▶ _WORK REQUEST_: Would you please set down, word for word, the lines from the one with "At what coordinates" through the final line of the data below, omitting any pictures?

▶ _SUPPLIED MATERIAL_:
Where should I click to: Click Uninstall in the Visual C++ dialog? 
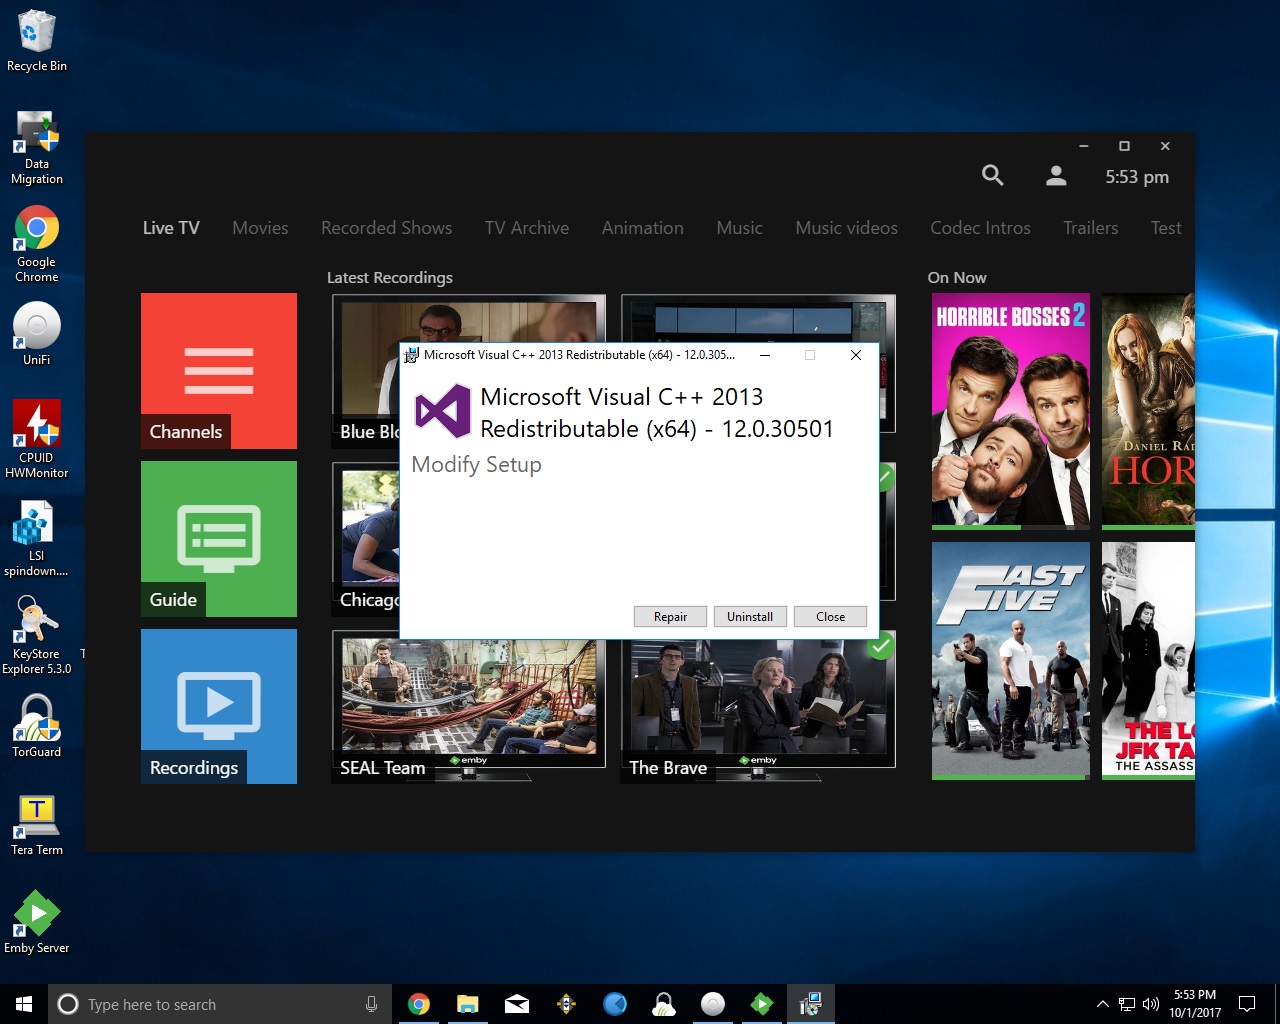pos(750,616)
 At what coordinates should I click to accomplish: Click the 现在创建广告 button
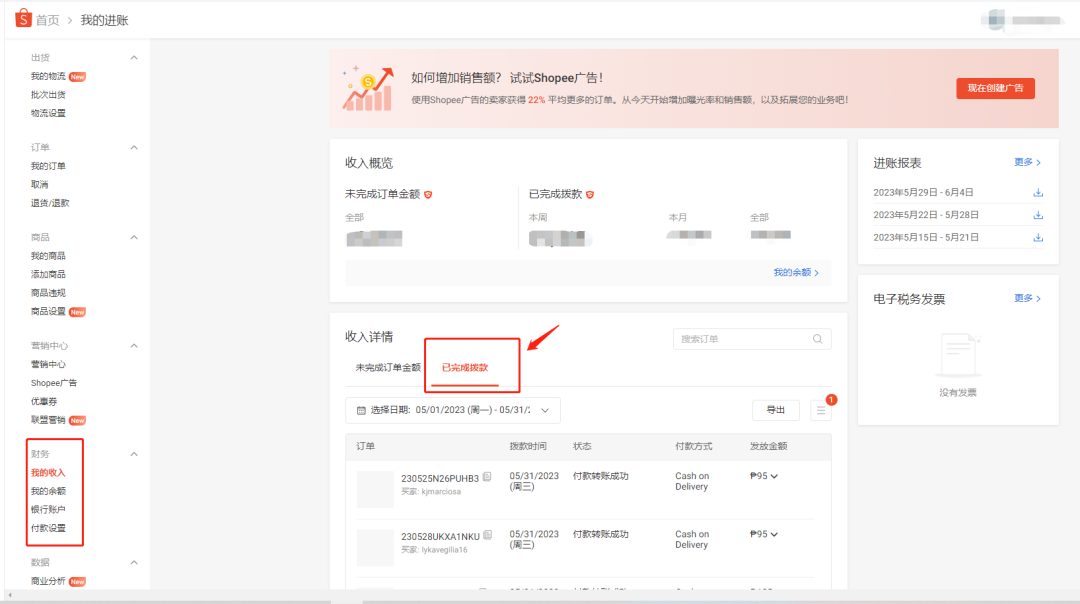point(995,88)
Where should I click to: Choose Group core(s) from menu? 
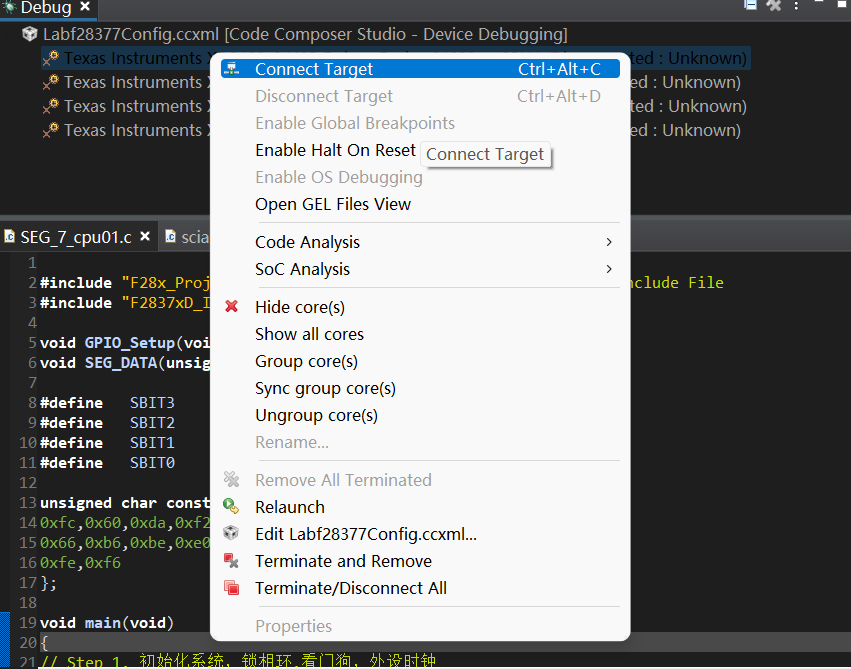point(306,361)
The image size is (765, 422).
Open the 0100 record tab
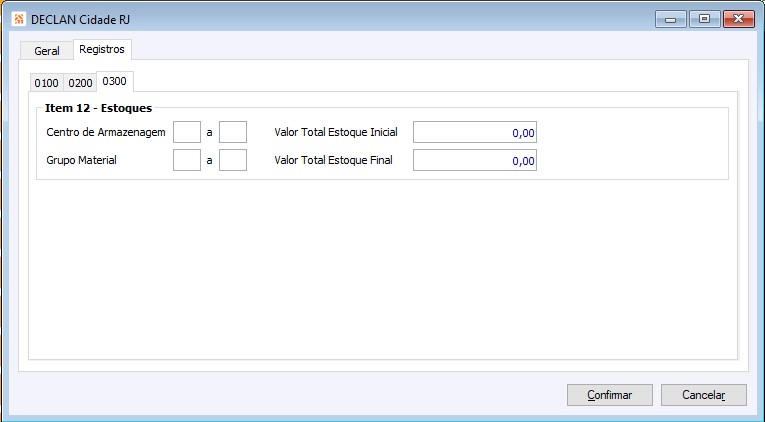click(x=47, y=83)
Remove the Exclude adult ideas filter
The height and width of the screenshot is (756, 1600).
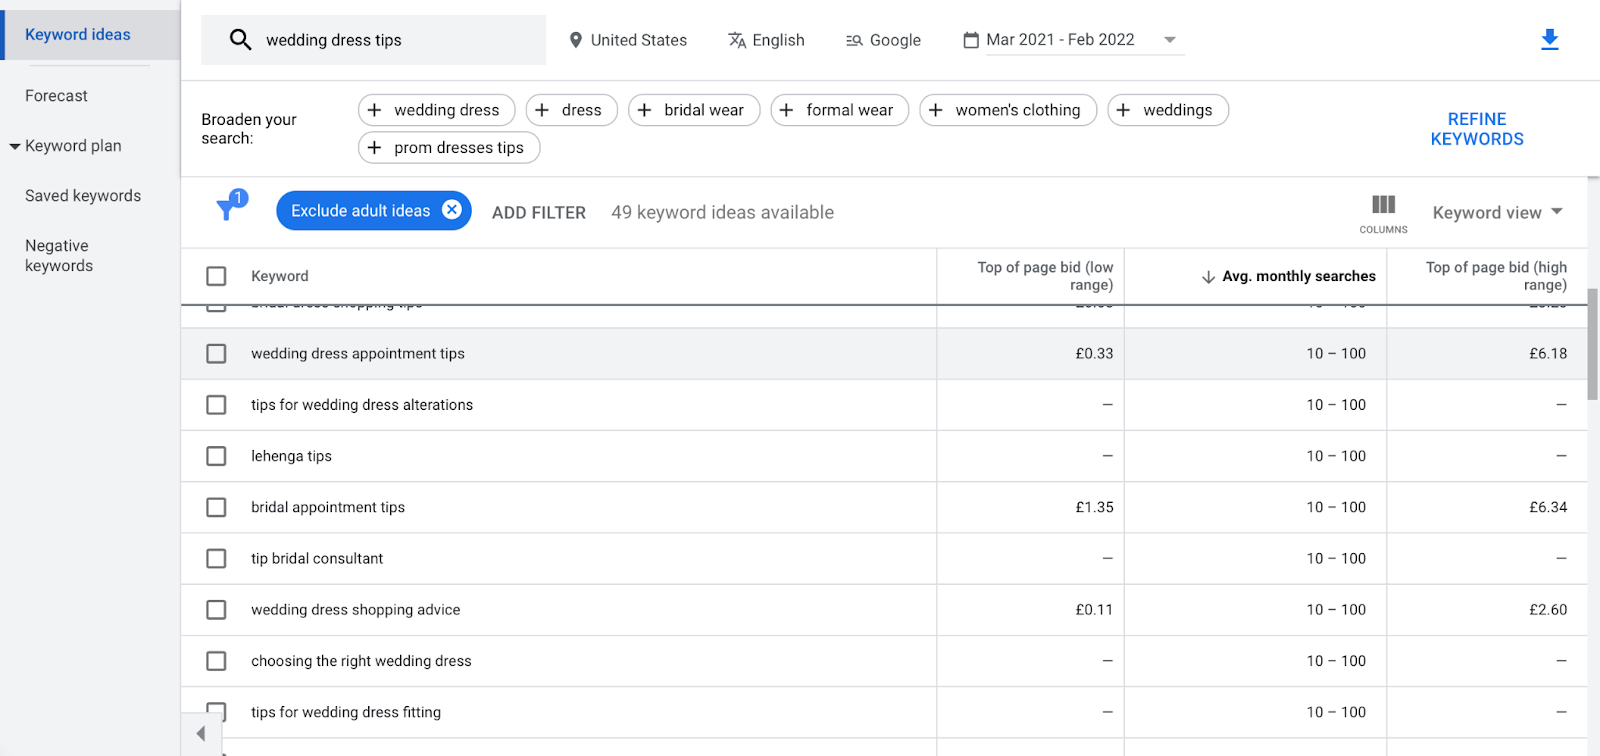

▶ _THE ANSWER_:
 At what coordinates should I click to accomplish: Click the 现在创建广告 button
point(995,88)
Where should I click to: Choose Group core(s) from menu? 
point(306,361)
The image size is (765, 422).
Open the 0100 record tab
click(x=47, y=83)
Remove the Exclude adult ideas filter
The height and width of the screenshot is (756, 1600).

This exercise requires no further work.